Davide Orsitto graduated from JCU in 2016 with a B.A. in International Affairs and a minor in Economics and Finance. He is a Ph.D. candidate in Human Rights and Global Politics at the Scuola Superiore Sant’Anna, in Pisa, Italy. Davide recently obtained a position in Rome at the Italian Ministry for Technological Innovation and Digital Transition to help implement the Italian Recovery plan (PNRR).

Davide Orsitto

Davide Orsitto

 Who or what influenced you to seek a master’s degree after graduating from JCU?
I have obtained an M.A. in International Security from the Scuola Superiore Sant’Anna, in Pisa, in a joint program with the University of Trento. While pursuing my M.A., I went on a student exchange program at the University of Paris I: Panthéon-Sorbonne. This joint master’s degree gave me a general knowledge of international relations, public policy, and economics, which allowed me to embark on a Ph.D. program in Global Politics. I chose this path under the supervision of JCU Professor Michael Driessen and the advice of Professors Isabella Clough Marinaro and Stefano Arnone.

Is there a professor at JCU who inspired you or helped you get where you are today? Did he or she teach you any important lessons?
Three names come to mind: Professors Michael Driessen, Isabella Clough Marinaro, and Stefano Arnone. Professor Driessen helped me discover my passion for political thought. Professor Clough Marinaro taught me how to write a thesis and how to question everything I was taught. Professor Arnone showed me that numbers are an essential tool for understanding reality.

How can you describe your day-to-day work at the Ministry for Technological Innovation and Digital Transition to help implement the Italian Recovery plan (PNRR)?
In my office, the Department for Digital Transformation (DTD), we are a unit of about 40 officials and government experts. My work spans from analyzing datasets, to writing reports on what deadlines need to be met, to editing administrative legal documents. Once I leave the office, I work on my Ph.D. thesis, which I must submit in 6 months. It is a fulfilling, yet very busy time.

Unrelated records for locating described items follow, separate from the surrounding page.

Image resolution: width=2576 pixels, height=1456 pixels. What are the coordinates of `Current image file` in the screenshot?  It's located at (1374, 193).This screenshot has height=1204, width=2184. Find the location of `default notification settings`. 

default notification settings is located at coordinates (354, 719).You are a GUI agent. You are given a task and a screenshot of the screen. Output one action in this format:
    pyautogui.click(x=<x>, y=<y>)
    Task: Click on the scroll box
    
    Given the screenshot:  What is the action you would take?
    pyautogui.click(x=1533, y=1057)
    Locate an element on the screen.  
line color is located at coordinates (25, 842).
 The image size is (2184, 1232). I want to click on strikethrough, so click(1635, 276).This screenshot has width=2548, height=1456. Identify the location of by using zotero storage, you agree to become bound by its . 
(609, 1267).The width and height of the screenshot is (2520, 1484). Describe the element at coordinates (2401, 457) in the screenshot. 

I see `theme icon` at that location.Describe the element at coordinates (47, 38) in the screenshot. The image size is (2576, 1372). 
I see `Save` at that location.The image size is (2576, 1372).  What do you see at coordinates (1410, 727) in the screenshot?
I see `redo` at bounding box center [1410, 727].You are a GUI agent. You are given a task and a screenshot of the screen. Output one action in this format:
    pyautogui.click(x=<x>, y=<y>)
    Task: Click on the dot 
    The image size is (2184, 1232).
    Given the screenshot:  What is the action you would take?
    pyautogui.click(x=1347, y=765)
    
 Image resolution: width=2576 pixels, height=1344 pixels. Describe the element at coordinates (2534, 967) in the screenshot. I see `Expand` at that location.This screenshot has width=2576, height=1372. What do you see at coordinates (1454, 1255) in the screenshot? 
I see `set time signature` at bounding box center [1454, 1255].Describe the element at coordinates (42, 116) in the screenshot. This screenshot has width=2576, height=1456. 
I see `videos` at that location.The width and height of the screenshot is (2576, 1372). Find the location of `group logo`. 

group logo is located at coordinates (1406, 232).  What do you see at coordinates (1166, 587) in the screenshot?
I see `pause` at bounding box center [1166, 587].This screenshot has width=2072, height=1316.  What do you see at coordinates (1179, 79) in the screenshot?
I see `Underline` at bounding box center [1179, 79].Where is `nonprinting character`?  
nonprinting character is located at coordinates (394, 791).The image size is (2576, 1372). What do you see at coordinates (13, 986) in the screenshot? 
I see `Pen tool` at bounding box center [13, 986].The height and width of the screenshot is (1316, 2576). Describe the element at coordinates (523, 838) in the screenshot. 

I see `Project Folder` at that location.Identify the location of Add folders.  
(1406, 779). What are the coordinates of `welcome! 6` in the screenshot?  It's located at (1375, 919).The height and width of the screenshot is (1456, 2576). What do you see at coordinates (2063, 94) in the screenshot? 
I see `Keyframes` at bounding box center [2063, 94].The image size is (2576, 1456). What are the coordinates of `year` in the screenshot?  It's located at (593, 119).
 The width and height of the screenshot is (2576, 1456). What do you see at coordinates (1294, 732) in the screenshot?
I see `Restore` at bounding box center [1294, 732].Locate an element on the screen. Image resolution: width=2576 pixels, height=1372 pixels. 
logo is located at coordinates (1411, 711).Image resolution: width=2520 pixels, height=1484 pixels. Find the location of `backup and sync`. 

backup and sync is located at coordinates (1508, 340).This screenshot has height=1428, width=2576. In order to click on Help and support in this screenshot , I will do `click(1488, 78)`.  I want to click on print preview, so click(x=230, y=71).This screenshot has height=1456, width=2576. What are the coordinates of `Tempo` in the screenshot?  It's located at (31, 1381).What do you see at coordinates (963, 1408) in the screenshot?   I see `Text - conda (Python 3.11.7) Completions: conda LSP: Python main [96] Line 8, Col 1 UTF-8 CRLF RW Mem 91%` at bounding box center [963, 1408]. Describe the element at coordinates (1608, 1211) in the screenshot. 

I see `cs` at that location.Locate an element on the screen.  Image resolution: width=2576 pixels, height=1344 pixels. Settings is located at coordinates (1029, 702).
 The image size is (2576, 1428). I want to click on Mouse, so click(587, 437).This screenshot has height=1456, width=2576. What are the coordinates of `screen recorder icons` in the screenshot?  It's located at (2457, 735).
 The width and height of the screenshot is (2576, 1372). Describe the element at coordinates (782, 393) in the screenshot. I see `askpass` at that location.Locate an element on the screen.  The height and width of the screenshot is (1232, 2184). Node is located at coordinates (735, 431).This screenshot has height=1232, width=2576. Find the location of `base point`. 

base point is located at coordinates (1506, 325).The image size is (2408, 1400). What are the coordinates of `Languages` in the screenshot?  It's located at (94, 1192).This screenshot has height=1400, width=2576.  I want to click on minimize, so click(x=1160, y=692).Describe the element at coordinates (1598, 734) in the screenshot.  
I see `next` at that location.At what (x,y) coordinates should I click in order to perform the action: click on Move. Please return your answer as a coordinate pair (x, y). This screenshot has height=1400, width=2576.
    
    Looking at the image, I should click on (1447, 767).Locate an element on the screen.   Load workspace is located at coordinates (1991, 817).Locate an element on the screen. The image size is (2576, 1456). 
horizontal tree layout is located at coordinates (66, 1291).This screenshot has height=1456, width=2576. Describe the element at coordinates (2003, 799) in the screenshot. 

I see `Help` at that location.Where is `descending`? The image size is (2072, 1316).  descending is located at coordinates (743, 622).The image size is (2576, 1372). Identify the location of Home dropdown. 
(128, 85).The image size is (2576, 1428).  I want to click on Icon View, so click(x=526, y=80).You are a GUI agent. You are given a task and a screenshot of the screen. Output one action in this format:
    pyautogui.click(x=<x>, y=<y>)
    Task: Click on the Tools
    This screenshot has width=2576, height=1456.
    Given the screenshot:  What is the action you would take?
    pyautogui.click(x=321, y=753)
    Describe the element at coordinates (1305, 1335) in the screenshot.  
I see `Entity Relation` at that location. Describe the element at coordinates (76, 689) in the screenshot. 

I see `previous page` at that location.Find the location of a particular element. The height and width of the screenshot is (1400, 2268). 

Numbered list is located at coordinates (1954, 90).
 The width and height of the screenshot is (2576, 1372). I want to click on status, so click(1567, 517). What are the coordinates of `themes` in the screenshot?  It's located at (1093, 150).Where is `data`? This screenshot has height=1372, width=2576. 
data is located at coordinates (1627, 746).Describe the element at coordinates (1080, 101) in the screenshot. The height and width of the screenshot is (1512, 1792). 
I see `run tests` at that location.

Do you have any advice for current JCU students? Anything you wish you would have known?
Three things I wish I had known: 1) What happens at John Cabot University does not represent the outside world. John Cabot is a gold mine where you can develop so many skills, from foreign languages, to developing writing skills, to mathematics and statistics, while at the same time doing internships and understanding how the job market works. Take advantage of any possibility John Cabot offers, including membership in clubs and take all the extra classes you think are interesting; 2) For Italians studying at JCU, do not forget your mother tongue while learning English. Take some courses in Italian and learn useful legal/economic terminology, especially in Italian law and accounting, as they will be very important to pass national exams like the one that led me to the presidency; 3)Make a lot of foreign friends and go and explore other worldviews while you can. JCU offers you this opportunity.